*Exercise prompt*.
Set down without change every line from the line that contains "Task: Open Cora Pursley's avatar thumbnail" through the end of the listing, and only those lines. No pictures.
START Records provided
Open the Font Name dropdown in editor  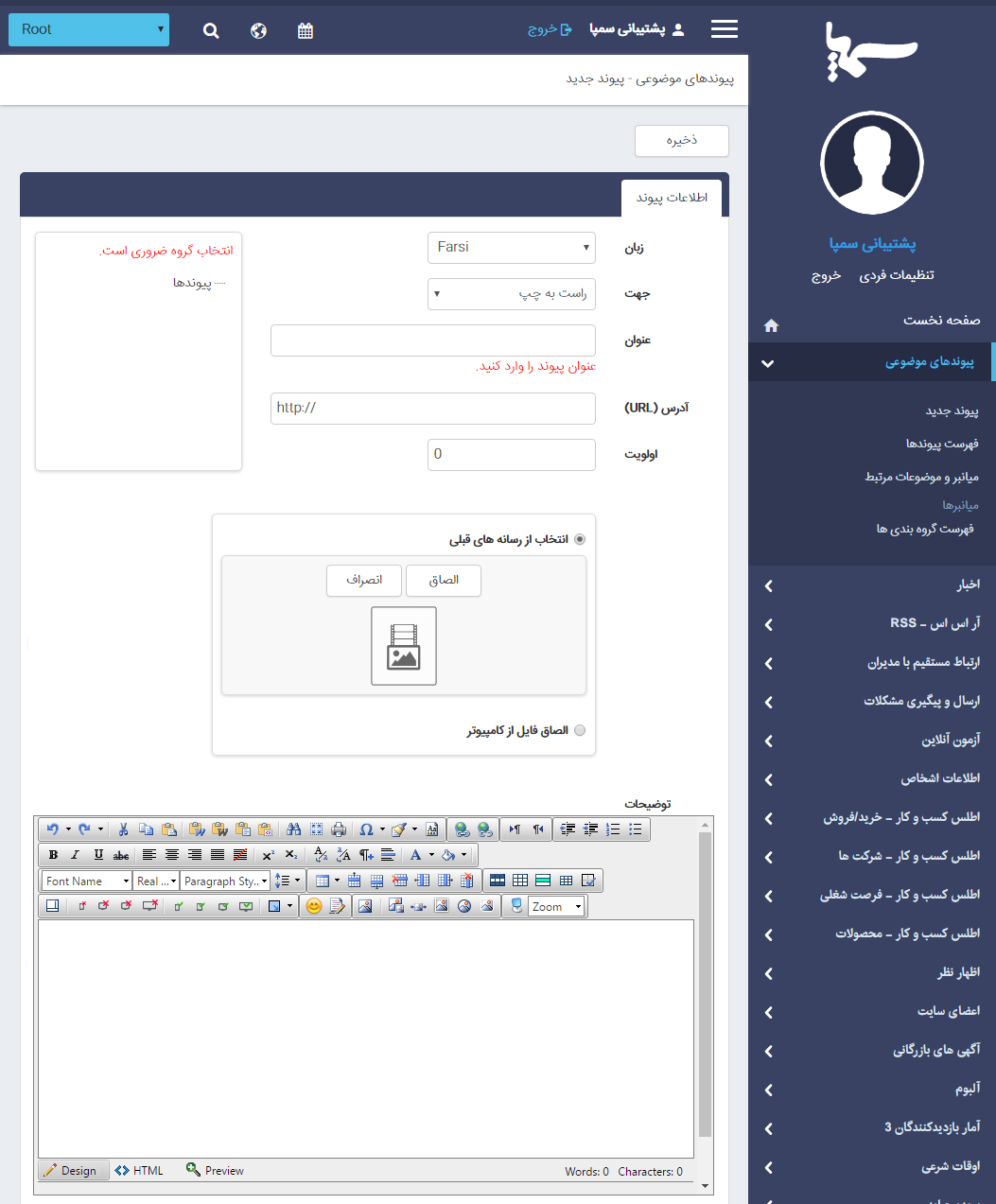click(x=87, y=881)
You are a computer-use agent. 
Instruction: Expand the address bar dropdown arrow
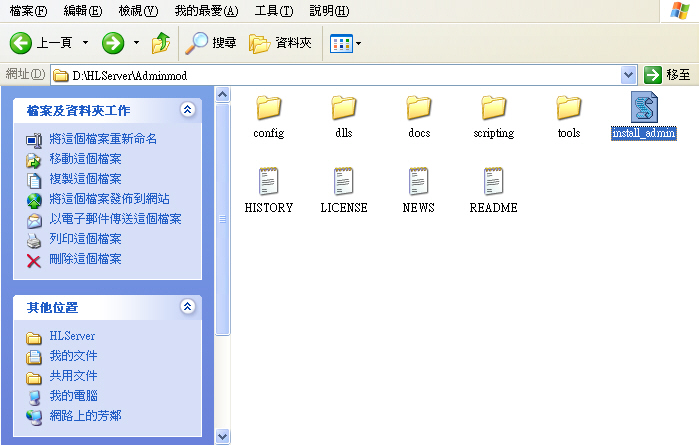(628, 75)
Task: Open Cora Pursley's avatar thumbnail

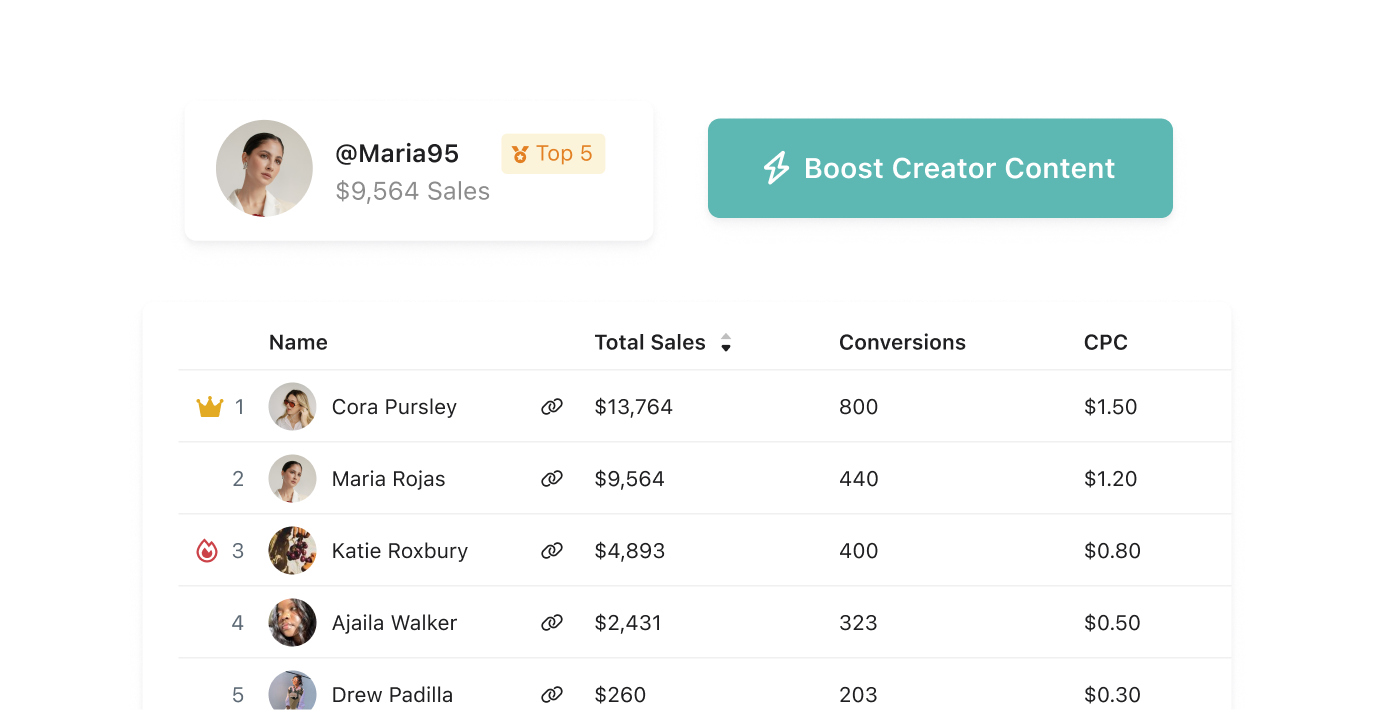Action: (x=293, y=407)
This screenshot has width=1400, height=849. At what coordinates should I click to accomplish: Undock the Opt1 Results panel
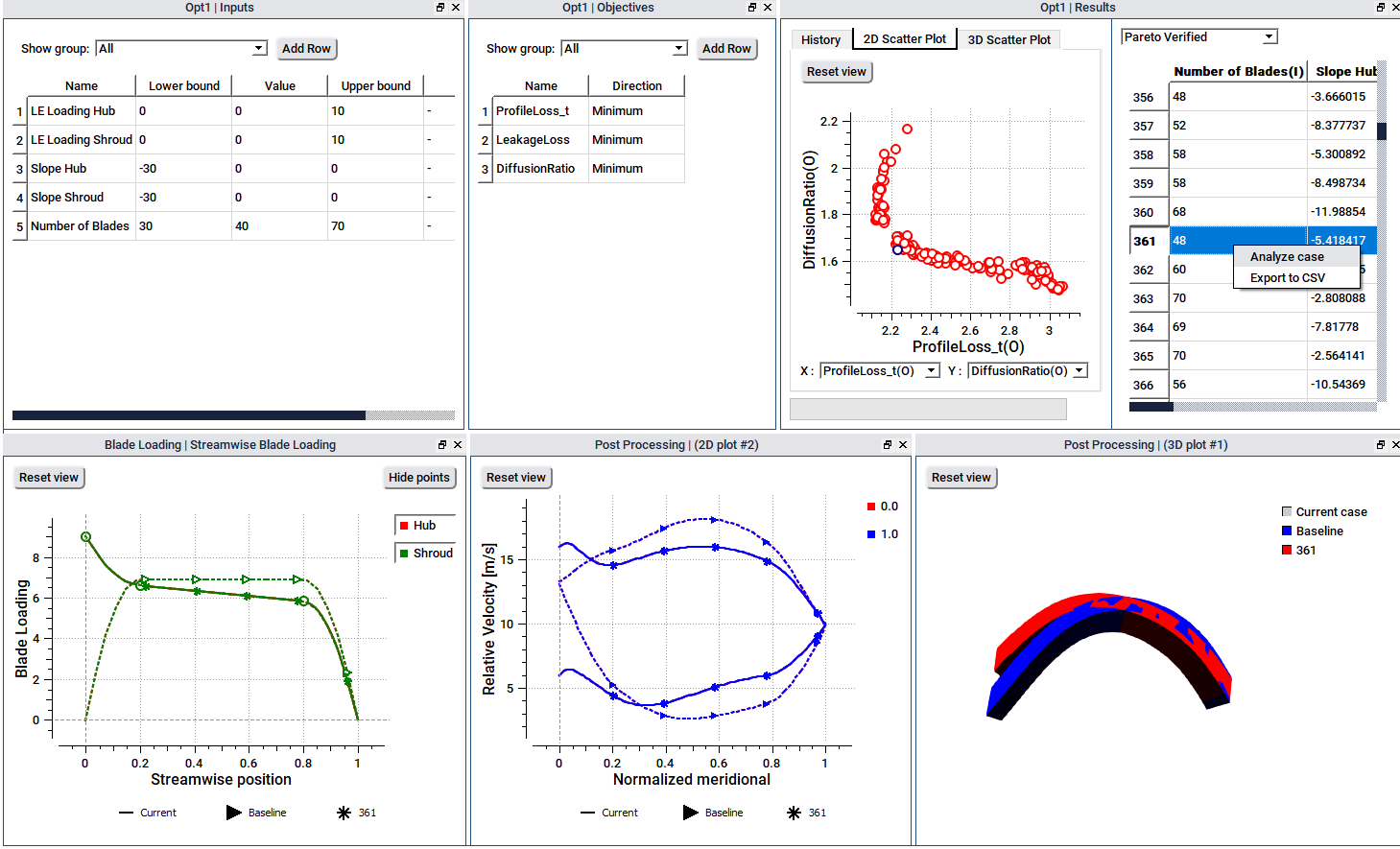[1382, 8]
END Records provided
*Reply*.
Task: Open Cora Pursley's avatar thumbnail

Action: (x=293, y=407)
This screenshot has width=1400, height=849. At what coordinates should I click to accomplish: Undock the Opt1 Results panel
[1382, 8]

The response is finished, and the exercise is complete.